Your task: Please print exactly the lines from the one containing "Where should I click to: Align" through the last line of the records, and only those. Leave out any pictures.

Task input:
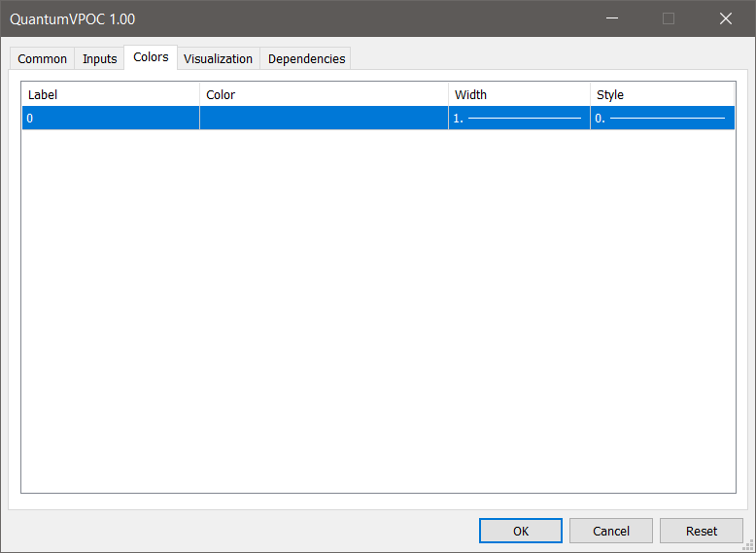Pick the color cell of row 0
The width and height of the screenshot is (756, 553).
324,119
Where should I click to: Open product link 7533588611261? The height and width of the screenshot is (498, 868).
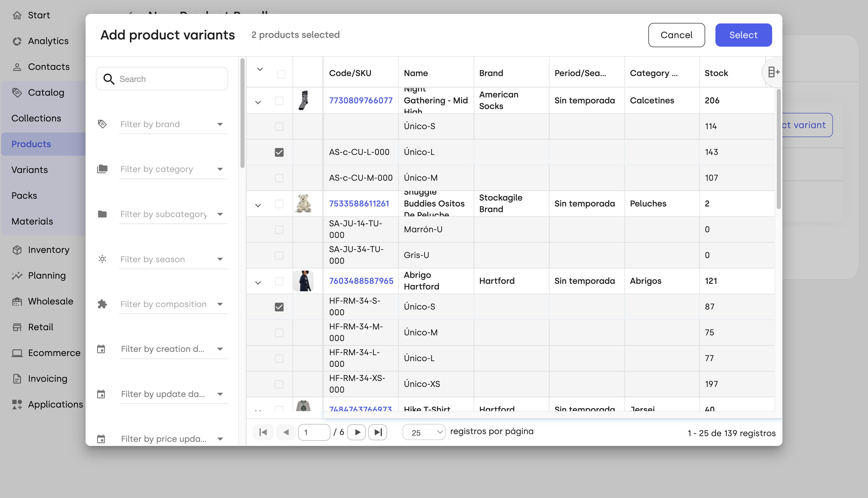coord(359,204)
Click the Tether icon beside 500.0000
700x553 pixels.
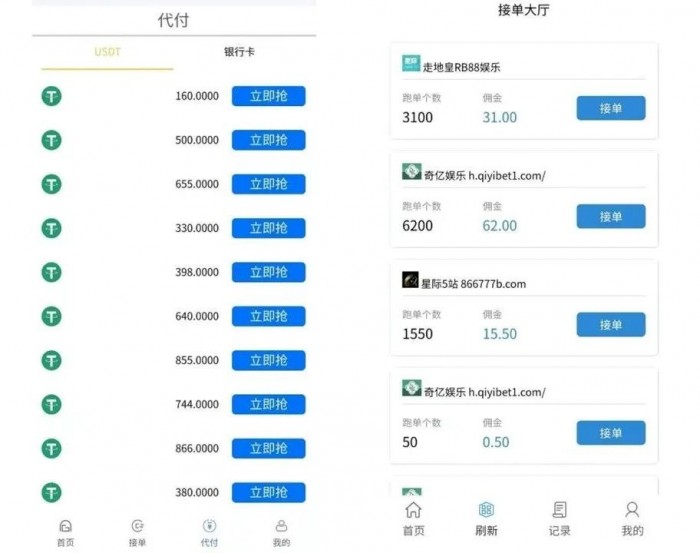(51, 140)
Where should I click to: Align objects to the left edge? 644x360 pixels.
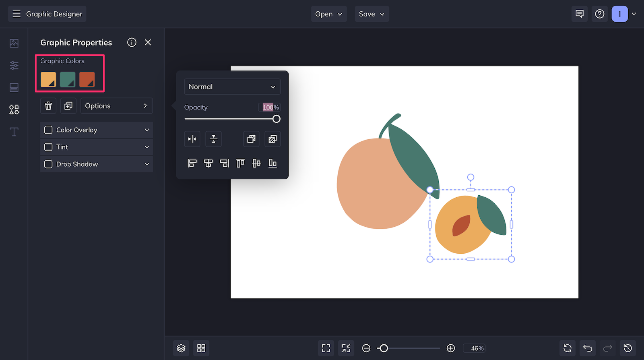[192, 163]
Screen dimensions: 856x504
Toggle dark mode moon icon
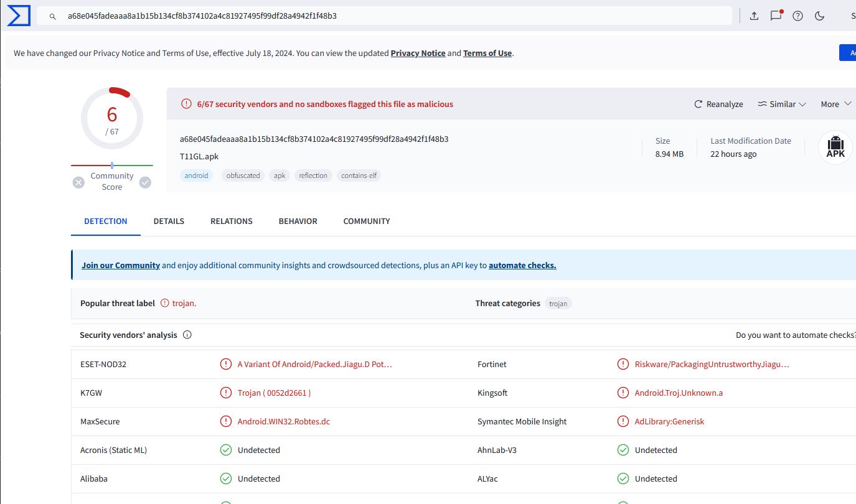[x=819, y=16]
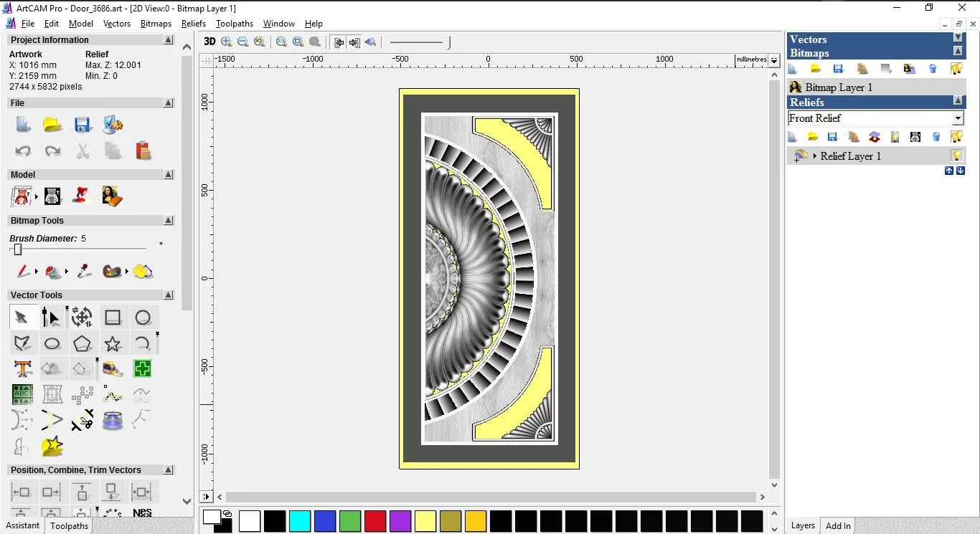
Task: Open the Reliefs menu
Action: 194,24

Response below:
Where should I click to: Align objects to the left edge? 644x360 pixels.
[192, 163]
Screen dimensions: 856x504
Toggle dark mode moon icon
[x=819, y=16]
Task: Open the Reliefs menu
Action: 194,24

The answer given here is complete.